With the deadline for round 2 of the TSB’s Designs for a Circular Economy competition, round 1 winner Chris Sherwin, Head of Sustainability at Seymourpowell, talks us through their entry.

Take a quick look in your garage or shed and I’ll bet you find some old tins of paint. You may even find the 17 dried up or half empty tins the average UK household is estimated to have. As much as 50 million litres of paint are believed to go unused each year, adding to the UK’s landfill burden, affecting other materials recyclability, clogging up storage in our ever shrinking households.

That’s not to mention the invisible, but valuable resource being lost here too. Paint ingredients like Titanium Dioxide and petroleum-derived lattices are expensive to source (TiO2 alone has seen a 50% plus price rise in the last 3 years), increasingly scarce and have high carbon footprints.

Clearly the paint category would benefit from some resource efficient thinking and ‘circular’ design. Our Technology Strategy Board (TSB) funded ‘New Design for the Circular Economy’ (NDCE) project – aptly titled ‘Project Recover’ – aims to do just that. To their credit, two of the three project partners, Akzo Nobel Paints and Newlife Paints are already active at the cutting edge of new systems to collect, recycle and reuse paint, working together to turn it into an as-new product for resale directly to the market.
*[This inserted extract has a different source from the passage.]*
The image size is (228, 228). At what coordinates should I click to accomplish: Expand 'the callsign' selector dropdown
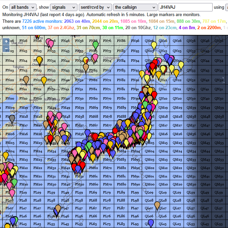click(x=135, y=7)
Akzo Nobel works closely with Community RePaint to collect and reuse over 200,000 litres of ‘old’ paint for use on good causes and community projects. They also support Newlife Paints, a fledgling business, who quite miraculously turn old paint into new. You can even buy Newlife’s recycled paint in selected B&Q stores.
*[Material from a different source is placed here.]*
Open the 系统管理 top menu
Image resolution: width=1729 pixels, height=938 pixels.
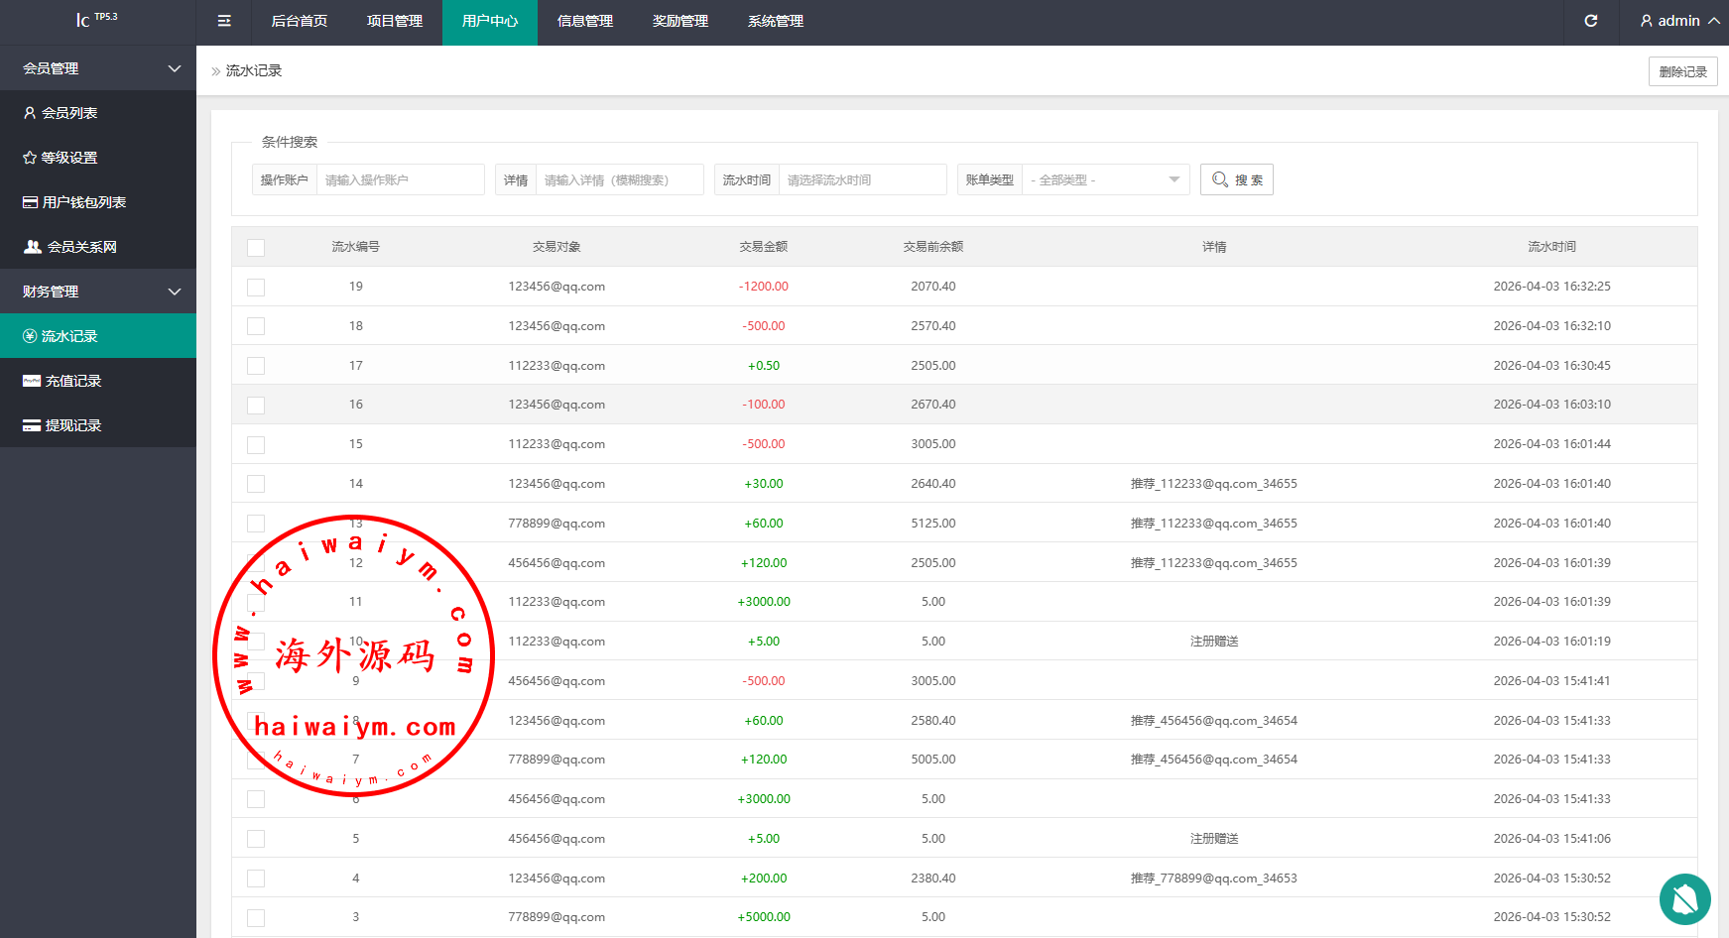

Yet there remain major challenges in scaling and speeding up paint recycling and reuse.  For example, closing-the-loop to the collect such dispersed, unused paint can be a real logistical challenge; while a particular design challenge is finding an efficient and effective way to decant used paint from old tins for reprocessing, after they are collected.

As the third project partner, Seymourpowell bring design and innovation expertise to these particular challenges. I was personally thrilled to see designers placed centrally in the TSB competition, and I’m convinced we can bring something to the Circular Economy party. There’s a real sense of circular design being something of a greenfield and that we are as much shaping the rules of the game, as solving a particular problem in these projects.

Our final solution may not yet be clear, but projecting forward, I’d love it if we played a small part in helping make ‘preloved’ paint a mainstream and commercial success. More certain though is the value of the TSB funding and the RSA Great Recovery support. Without it, I doubt we’d be coming together in quite this way, as no one actor within this paint system could possibly tackle the problems alone.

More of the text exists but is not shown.